## Action item:
All lines from the one with "SHOP (1537, 50)" onward, through the last line of the records below, are to be retyped word for word.

## Saved data entries:

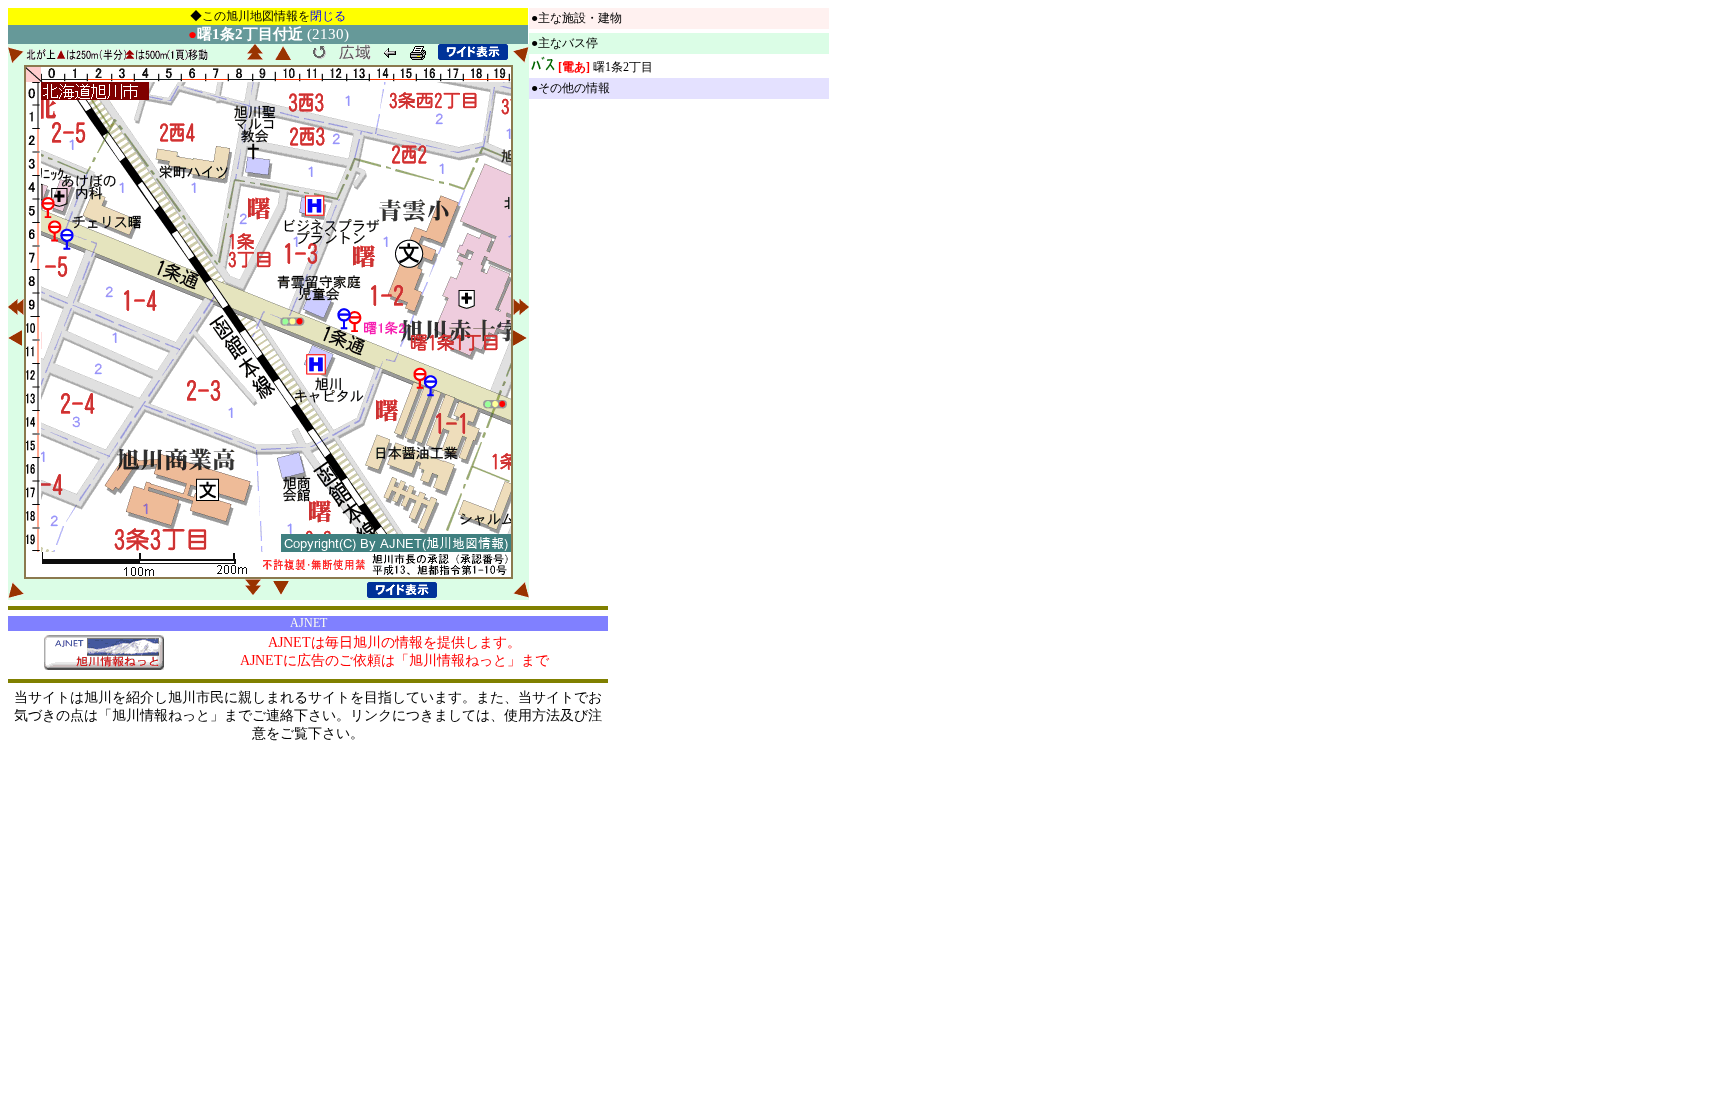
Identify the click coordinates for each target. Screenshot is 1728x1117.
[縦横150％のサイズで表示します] (473, 52)
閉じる (328, 16)
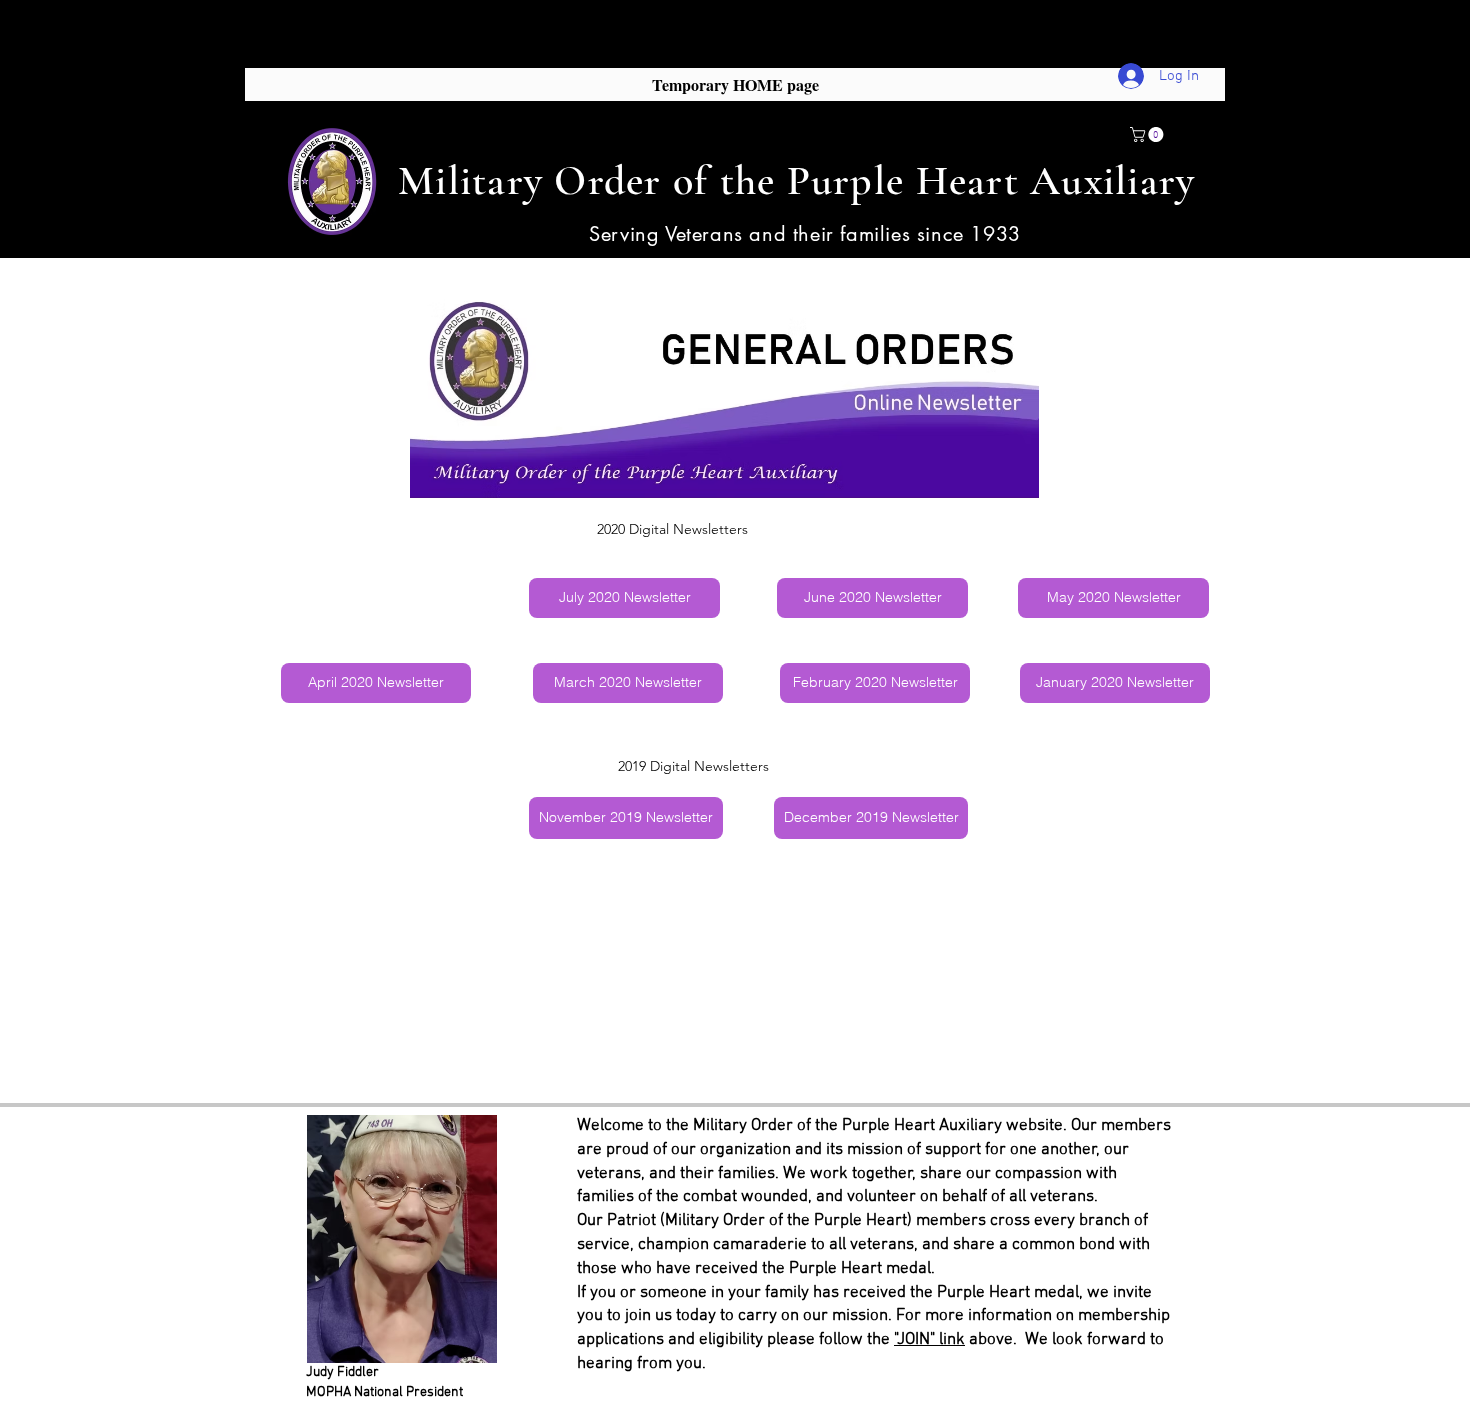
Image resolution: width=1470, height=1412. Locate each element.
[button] (1148, 134)
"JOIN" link (929, 1340)
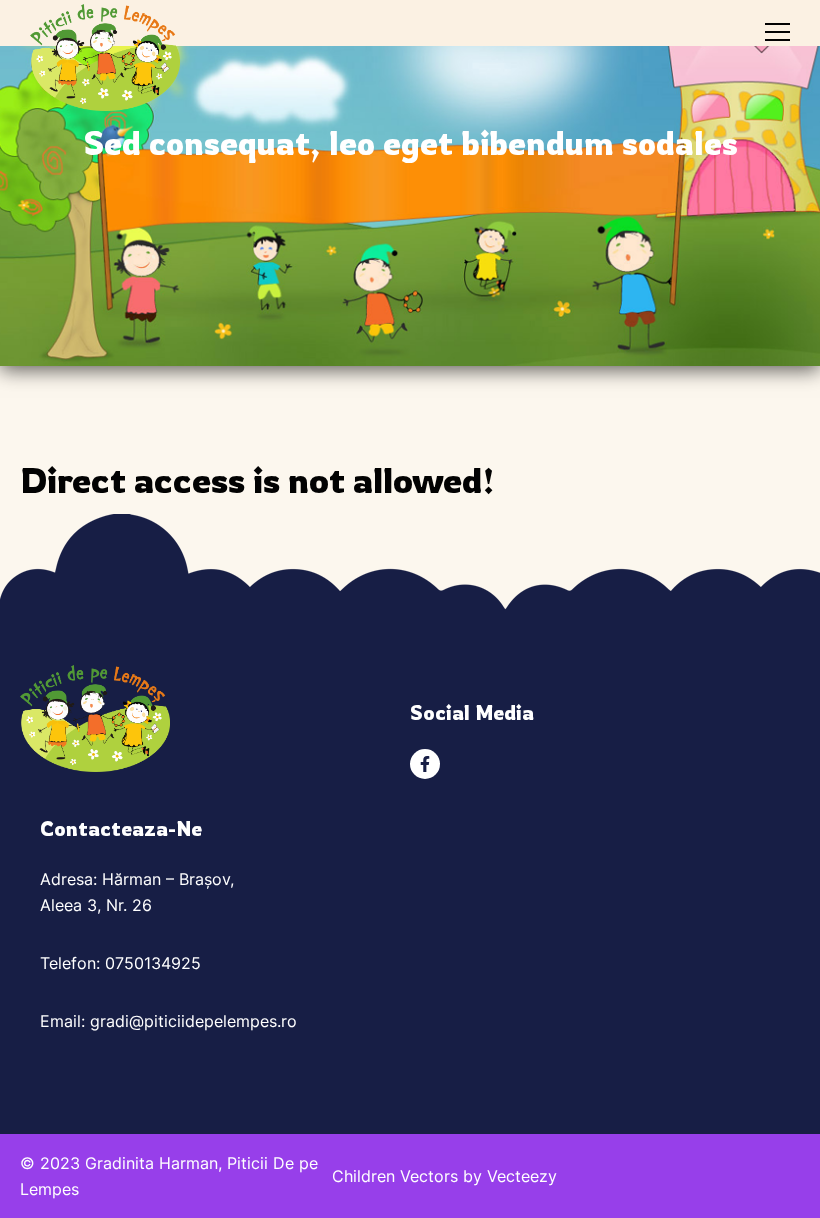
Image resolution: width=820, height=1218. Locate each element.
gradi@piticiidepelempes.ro (193, 1021)
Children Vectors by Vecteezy (444, 1176)
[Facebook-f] (425, 764)
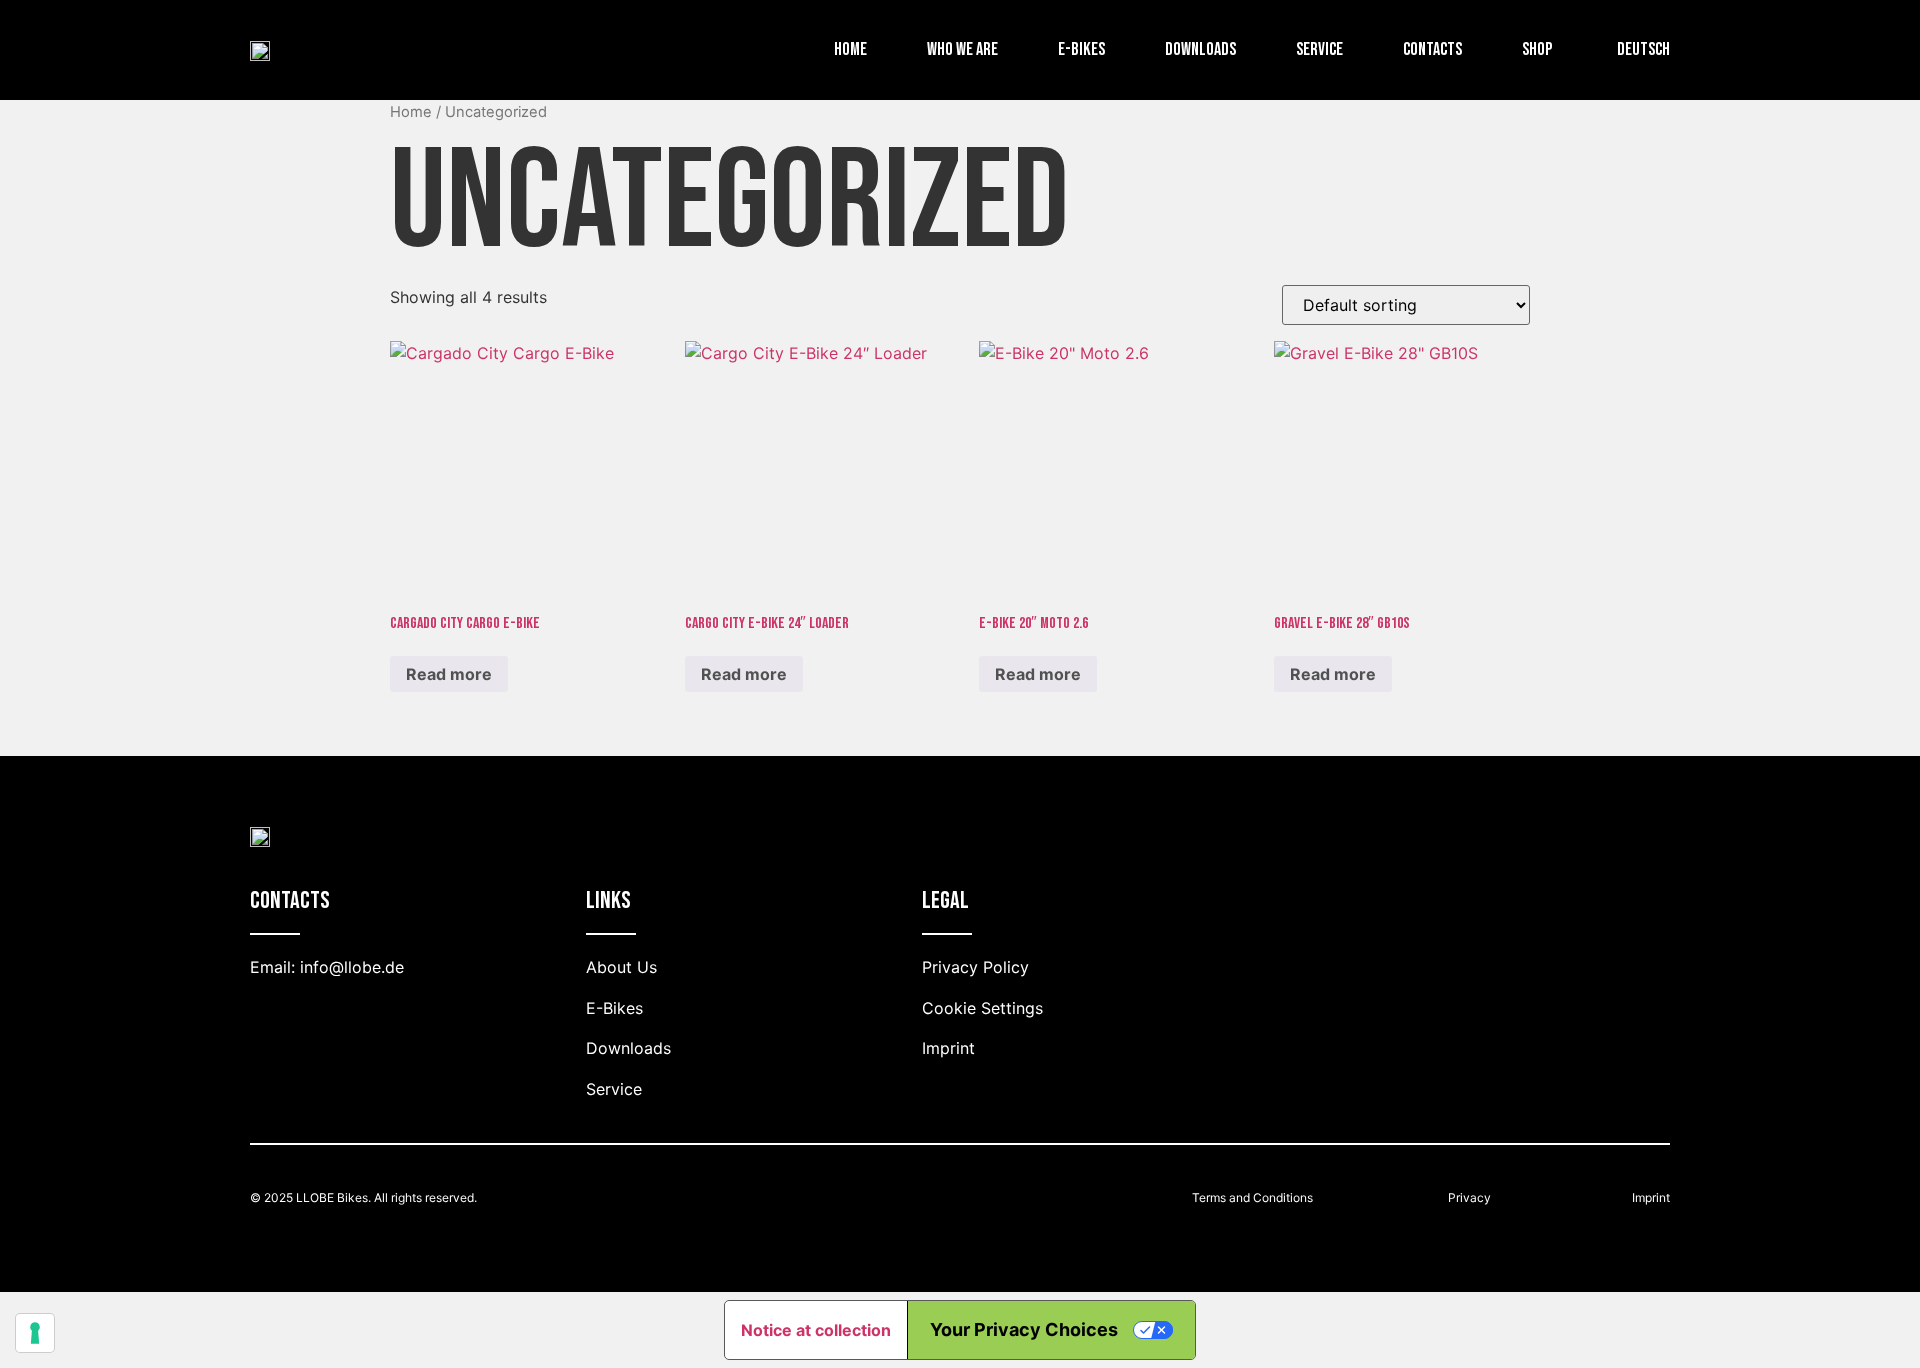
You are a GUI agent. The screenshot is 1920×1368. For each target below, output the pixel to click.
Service (1319, 50)
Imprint (1651, 1197)
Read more (449, 674)
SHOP (1537, 50)
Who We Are (962, 50)
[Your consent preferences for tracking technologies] (35, 1333)
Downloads (1200, 50)
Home (850, 50)
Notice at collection (816, 1330)
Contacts (1432, 50)
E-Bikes (1081, 50)
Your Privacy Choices (1024, 1329)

## Exercise result:
SHOP (1537, 50)
Who We Are (962, 50)
[Your consent preferences for tracking technologies] (35, 1333)
Downloads (1200, 50)
Home (850, 50)
Notice at collection (816, 1330)
Contacts (1432, 50)
E-Bikes (1081, 50)
Your Privacy Choices (1024, 1329)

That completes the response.